2024年05月22日 | 映画(ま行)
『湖の女たち』
監督:大森立嗣
出演:福士蒼汰,松本まりか,福地桃子,近藤芳正,平田満,根岸季衣,菅原大吉,
   土屋希乃,北香那,穂志もえか,奥野瑛太,財前直見,三田佳子,浅野忠信他
 
一日の終わりにはできれば明るい映画を観たいものですが、
この日は終業後に2本ハシゴを決めた時点で暗くなることを覚悟していました。
まずは1本目、イオンシネマ茨木にて。
 
吉田修一の同名小説を大森立嗣監督が映画化。
大森監督作品であっても原作が三浦しをんとかなら若干明るめもあり得るけれど、
吉田修一ならば暗くなること確実です(笑)。
 
滋賀県湖畔の老人介護施設もみじ園で介護士を務める豊田佳代(松本まりか)。
昼夜ぶっ通しで勤務に就いた日の早朝、休憩のために園を出ている間に、
入居者である100歳の男性が急逝する。
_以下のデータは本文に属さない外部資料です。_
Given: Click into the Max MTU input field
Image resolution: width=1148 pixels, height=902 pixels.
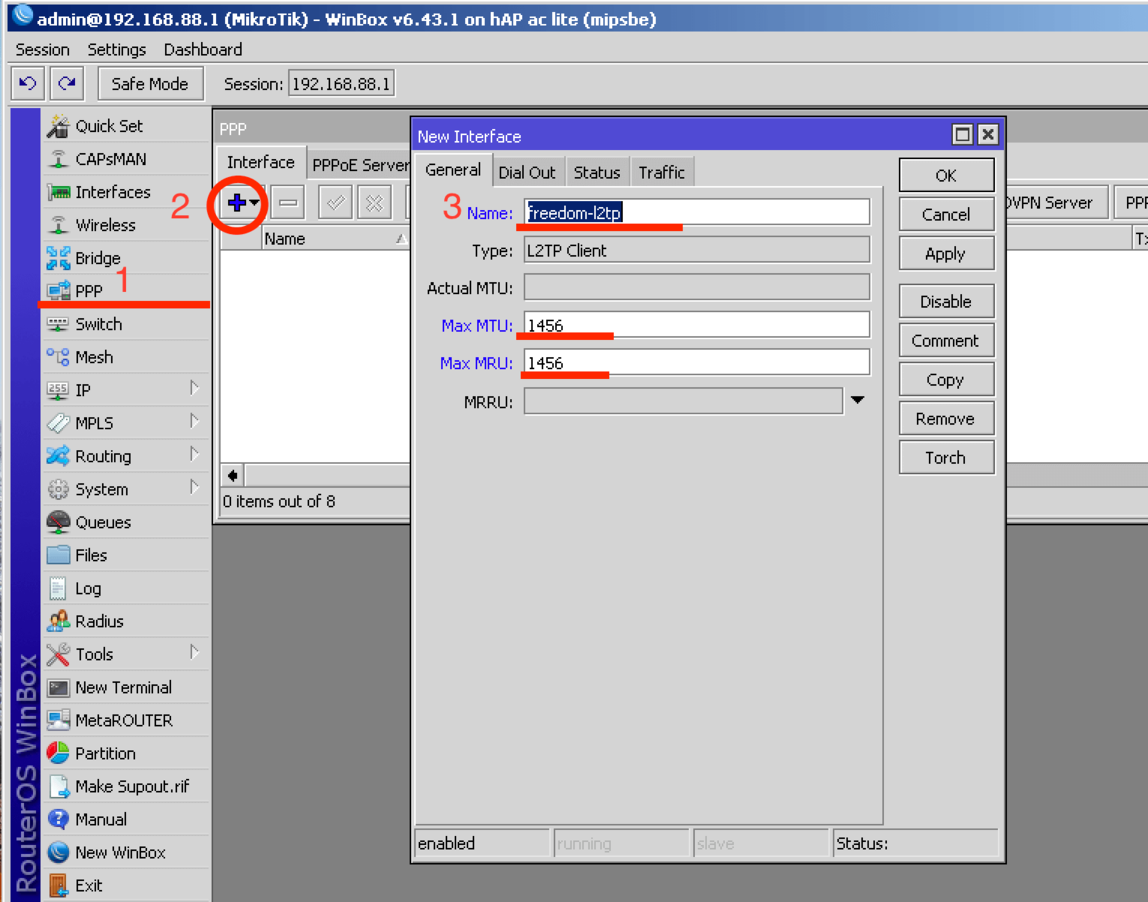Looking at the screenshot, I should point(696,325).
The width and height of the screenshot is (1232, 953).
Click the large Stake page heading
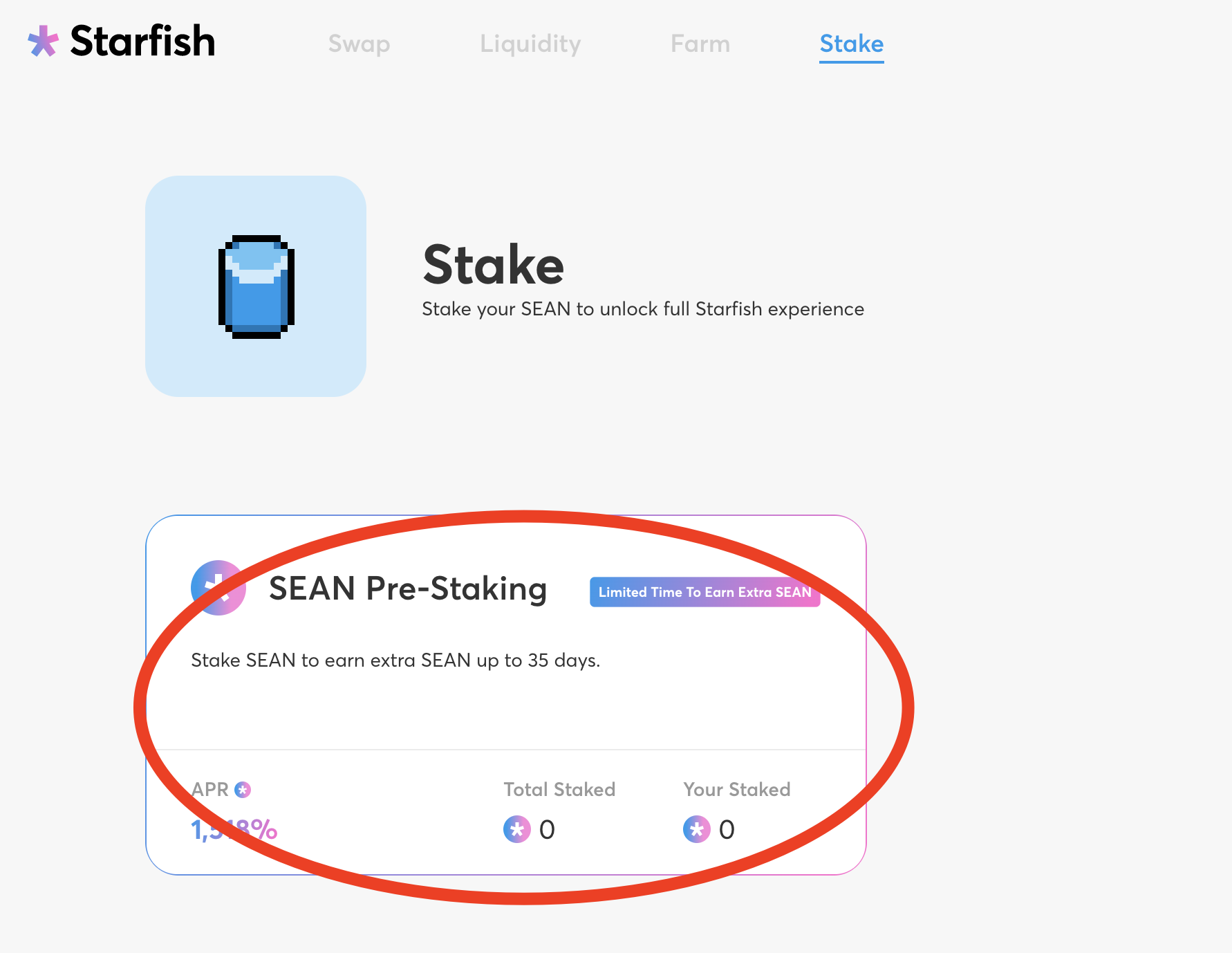point(494,265)
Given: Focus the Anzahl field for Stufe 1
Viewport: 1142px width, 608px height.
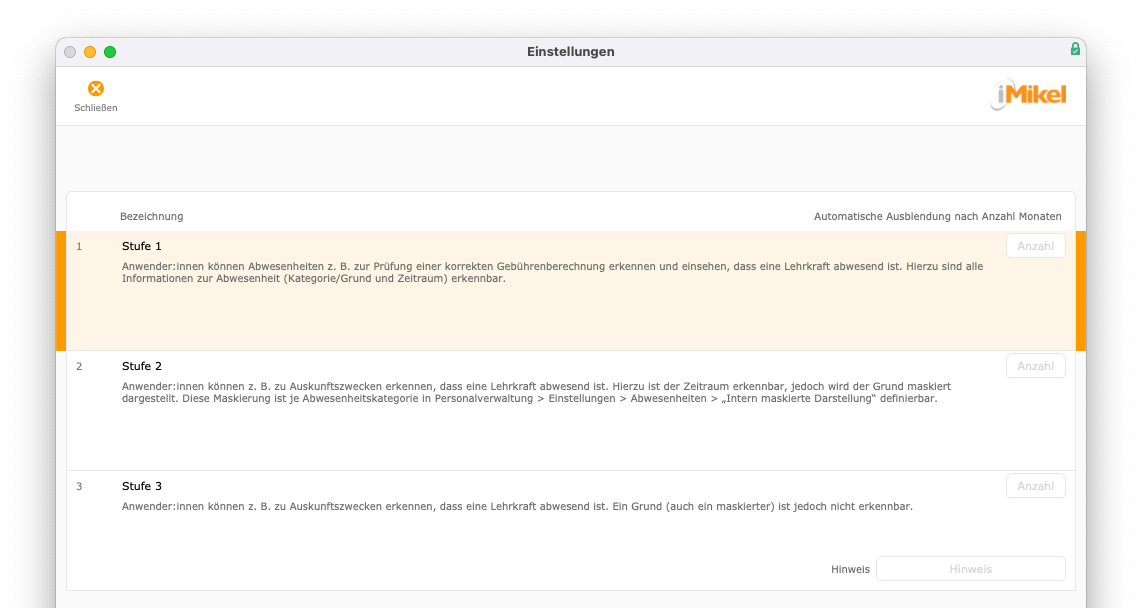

状況から見て殺人。
捜査を担当するのは西湖署の若手刑事・濱中圭介(福士蒼汰)とベテラン刑事・伊佐美佑(浅野忠信)。
 
もみじ園の職員への取り調べをおこなうことになった濱中は、
伊佐ら上司が犯人と目星をつける職員・松本郁子(財前直見)の自白を得ようと躍起に。
しかし何時間拘束してあの手この手で攻めようが、松本は一向に認めない。
 
実は事件当時に園の外にいたという佳代を湖畔で見かけた濱中。
佳代が何をしていたか知っている濱中は、佳代の隠された感情を引きずり出すと、
彼女への支配欲を募らせ、ふたりは歪んだ関係に陥る。
 
一方、かつて西湖署の汚点となった薬害事件を追う週刊誌記者・池田由季(福地桃子)は、
引退した刑事・河合勇人(平田満)を通じて極秘資料を受け取る。
そこには戦時中におこなわれていたとある実験にまつわる驚愕の事実が隠されており……。
 
大森監督らしい暗さを湛えた作品ですが、ちょっとネタが多すぎてとっちらかった印象。
「女」ではなく「女たち」だからそれぞれの女性の群像劇とも言えるけど、
ひとりひとりのことがよく見えないうえに、みんな中途半端に終わってしまったような。
 
冒頭は佳代の自慰シーンから始まりますから、それなりにショッキング。
たまたまそれを見た圭介は、そのせいで彼女に構おうとします。こうなっちゃう理由も想像におまかせ的。
思春期に母親を亡くして父親の面倒を見続けてきた佳代が女として生きる時期を逸して今に至ったということか。
 
事件の真相は『月』同様に実際の事件を反映。これがとても恐ろしい。
しかし犯人がつかまるわけではないし、薬害事件のほうもどうにもならず、とにかく明るい要素はゼロ。
どれもこれも放り投げられて、観る側は呆然。
ま、好きですけどね、大森監督。こういうのに慣れっこになったかも(笑)。
 
はっきりとした結末がほしい人には不向きな作品。
エロい松本まりかと暴力的で鬱屈した福士蒼汰を見たい人はどうぞ。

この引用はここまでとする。